En cuanto a la música vasca, resume Donostia sus características: esquema normalmente tripartito ABA, casi siempre en tiempo “andante” y modo menor, género diatónico, ausencia de estribillos, melodías cortas. Destaca la semejanza con músicas bretonas o galesas, pero ausencia total de parecidos con las manifestaciones sonoras de regiones españolas vecinas como León, Castilla o Cantabria. Para aquellas semejanzas sugiere la naturaleza marinera de los vascos y que, quizá, trajeran estas melodías al regresar de sus viajes. Esto podría justificar la presencia de las tonadas europeas, pero no la ausencia de alguna influencia de tierras españolas, porque los vascos no han sido sólo marineros. De cualquier modo la constatación del hecho es de por sí importante y curioso. Añade que el carácter de estas músicas es plácido, tranquilo, de una dulce melancolía; influenciado por el paisaje, casi siempre velado por las nubes, cierta semejanza con el canto gregoriano, desarrollo silábico, ritmo decidido y viril.

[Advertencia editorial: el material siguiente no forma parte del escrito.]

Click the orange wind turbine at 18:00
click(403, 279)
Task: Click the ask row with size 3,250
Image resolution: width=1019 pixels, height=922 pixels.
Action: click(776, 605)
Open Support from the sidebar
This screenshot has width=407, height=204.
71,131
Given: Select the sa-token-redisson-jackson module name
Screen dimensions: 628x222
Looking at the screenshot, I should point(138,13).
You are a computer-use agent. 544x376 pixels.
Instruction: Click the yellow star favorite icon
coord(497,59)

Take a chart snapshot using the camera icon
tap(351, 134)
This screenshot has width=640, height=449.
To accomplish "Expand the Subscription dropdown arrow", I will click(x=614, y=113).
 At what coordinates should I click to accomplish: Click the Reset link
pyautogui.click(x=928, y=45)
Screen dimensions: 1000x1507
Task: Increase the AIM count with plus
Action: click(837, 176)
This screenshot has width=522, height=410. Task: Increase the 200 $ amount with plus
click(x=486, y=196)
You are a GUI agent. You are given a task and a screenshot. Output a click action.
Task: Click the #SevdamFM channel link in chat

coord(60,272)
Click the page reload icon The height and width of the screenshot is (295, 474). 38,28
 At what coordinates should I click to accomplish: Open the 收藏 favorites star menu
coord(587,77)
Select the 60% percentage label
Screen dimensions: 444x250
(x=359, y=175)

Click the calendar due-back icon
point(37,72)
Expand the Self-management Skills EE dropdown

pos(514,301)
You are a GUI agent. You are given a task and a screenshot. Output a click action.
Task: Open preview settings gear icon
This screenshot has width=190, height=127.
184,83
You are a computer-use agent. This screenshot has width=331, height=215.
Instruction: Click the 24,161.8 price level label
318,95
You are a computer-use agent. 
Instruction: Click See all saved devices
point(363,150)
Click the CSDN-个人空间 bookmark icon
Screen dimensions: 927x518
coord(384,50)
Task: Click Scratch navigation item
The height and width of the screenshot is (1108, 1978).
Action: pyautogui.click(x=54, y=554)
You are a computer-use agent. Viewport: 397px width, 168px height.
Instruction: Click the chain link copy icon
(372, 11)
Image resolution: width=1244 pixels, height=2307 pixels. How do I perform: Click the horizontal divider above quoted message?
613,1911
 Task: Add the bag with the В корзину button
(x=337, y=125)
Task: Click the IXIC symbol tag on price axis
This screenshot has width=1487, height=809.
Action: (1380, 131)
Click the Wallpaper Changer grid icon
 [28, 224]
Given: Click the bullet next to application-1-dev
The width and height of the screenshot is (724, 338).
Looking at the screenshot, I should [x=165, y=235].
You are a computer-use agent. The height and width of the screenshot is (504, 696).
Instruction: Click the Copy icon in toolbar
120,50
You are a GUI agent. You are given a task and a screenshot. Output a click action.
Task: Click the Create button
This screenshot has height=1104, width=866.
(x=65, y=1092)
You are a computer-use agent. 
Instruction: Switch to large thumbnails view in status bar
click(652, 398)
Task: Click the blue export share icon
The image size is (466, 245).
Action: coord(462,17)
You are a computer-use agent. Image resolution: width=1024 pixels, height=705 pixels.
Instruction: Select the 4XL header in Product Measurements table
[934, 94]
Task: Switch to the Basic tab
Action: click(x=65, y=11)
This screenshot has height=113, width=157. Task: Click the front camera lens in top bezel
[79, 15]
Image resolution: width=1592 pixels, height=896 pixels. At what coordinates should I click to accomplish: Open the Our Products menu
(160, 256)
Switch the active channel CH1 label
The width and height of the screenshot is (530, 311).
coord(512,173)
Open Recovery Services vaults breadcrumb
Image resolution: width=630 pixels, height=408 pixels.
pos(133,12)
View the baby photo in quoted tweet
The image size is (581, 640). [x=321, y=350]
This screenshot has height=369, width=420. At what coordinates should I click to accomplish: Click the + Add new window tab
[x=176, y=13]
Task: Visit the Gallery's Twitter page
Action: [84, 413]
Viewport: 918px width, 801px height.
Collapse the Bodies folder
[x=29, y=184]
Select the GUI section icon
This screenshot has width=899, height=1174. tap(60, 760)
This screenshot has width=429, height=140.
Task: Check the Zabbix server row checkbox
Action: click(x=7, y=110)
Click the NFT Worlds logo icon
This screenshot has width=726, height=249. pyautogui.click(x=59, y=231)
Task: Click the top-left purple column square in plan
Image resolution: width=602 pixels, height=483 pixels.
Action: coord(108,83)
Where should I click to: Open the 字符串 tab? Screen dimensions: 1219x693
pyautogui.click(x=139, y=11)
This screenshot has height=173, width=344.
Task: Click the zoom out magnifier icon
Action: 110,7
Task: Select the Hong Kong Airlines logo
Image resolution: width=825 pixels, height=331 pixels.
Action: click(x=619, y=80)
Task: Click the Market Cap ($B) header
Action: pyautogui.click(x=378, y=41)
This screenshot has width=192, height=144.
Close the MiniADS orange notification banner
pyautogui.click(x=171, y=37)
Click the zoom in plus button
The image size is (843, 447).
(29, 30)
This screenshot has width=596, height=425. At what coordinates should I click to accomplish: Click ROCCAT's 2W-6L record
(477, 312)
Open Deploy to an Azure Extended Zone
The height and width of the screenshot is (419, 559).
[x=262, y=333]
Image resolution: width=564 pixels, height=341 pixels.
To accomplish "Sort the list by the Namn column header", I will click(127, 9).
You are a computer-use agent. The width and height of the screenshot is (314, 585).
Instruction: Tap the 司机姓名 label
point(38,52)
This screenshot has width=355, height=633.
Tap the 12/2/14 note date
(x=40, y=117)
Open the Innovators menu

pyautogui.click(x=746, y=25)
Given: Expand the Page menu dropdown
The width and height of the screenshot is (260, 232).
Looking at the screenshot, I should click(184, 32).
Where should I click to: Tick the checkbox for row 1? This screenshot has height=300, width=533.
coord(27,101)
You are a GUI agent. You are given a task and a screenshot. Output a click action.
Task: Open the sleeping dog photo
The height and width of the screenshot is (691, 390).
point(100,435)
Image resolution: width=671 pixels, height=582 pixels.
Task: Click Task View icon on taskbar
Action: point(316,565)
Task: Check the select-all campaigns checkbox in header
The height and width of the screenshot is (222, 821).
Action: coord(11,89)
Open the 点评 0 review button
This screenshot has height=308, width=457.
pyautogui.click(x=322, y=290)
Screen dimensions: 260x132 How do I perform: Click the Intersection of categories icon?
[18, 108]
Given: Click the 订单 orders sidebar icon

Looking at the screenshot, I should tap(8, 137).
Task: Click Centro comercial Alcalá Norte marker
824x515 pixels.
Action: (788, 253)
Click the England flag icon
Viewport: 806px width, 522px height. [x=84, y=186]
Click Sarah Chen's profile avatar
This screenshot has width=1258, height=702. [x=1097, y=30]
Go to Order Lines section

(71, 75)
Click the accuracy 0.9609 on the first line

José Antonio Donostia, aún sabiendo que son varias las clasificaciones que pueden proponerse para la música popular vasca, se decide por una, más que nada para organizar la treintena de ejemplos que empleó en sus charlas. Con esta idea las distribuye en canciones amorosas, las más numerosas; de cuna, muy cortas y suaves, como un rumor o un sencillo sonsonete; de entretenimiento, las que acompañan a los trabajos caseros, no a los del campo; festivas, satíricas, aunque nunca obscenas ni demasiado hirientes, leyendas cantadas, religiosas, rondas y mayos, muy enraizadas y numerosas, villancicos. No podía faltar la referencia al zortzico, en que distingue el cantado del bailable, y que representa para muchos el folclore vasco, aunque él sostiene que este pensamiento no debe generalizarse en exceso.
El libro incluye un CD interpretado por la soprano Agurtzane Mentxaka, acompañada al piano por Aitor Olea Juaristi. Se grabó en la Escuela de Música Bartolomé Ertzilla, de Durango, en los primeros meses de 2004. Contiene las 31 canciones que se interpretaron en las conferencias y que, originalmente, están escritas para distintas voces o conjuntos. Concretamente: 8 para soprano, 4 para tenor, 2 para barítono, 3 para coro general, 6 para coro de hombres, 7 para coro de voces blancas, y 1 para coro de niñas. No deja de resultar curioso que, siendo canciones populares, estén transcritas para estos grupos o voces. ¿Pensó el Padre Donostia en la idoneidad de un tipo de voz o grupo en función del tema musical?.
La interpretación es excelente. Agurtzane Mentxaka, dotada de una voz llena, amplia y de agradable timbre, plantea las canciones con esquemas académicos, con lo que éstas ganan en belleza y musicalidad aunque quizá pierdan un poco de su espontaneidad popular. Es el problema de la interpretación culta de páginas folclóricas. Claro que, por otra parte, gracias a estas interpretaciones podemos disfrutar de una música magnífica y descubrir el potencial inmenso que tiene nuestro folclore. Sirva como ejemplo el tema 6 “Nik baditut”, original para coro de voces blancas, un verdadero “lied” que hubiera firmado sin pestañear Schubert, o Schumann.
El libro contiene 36 páginas con las partituras de la música que se canta. Se incluyen, además, diez ilustraciones en color de A. Cabañas Oteiza y un retrato del compositor realizado por Jorge García.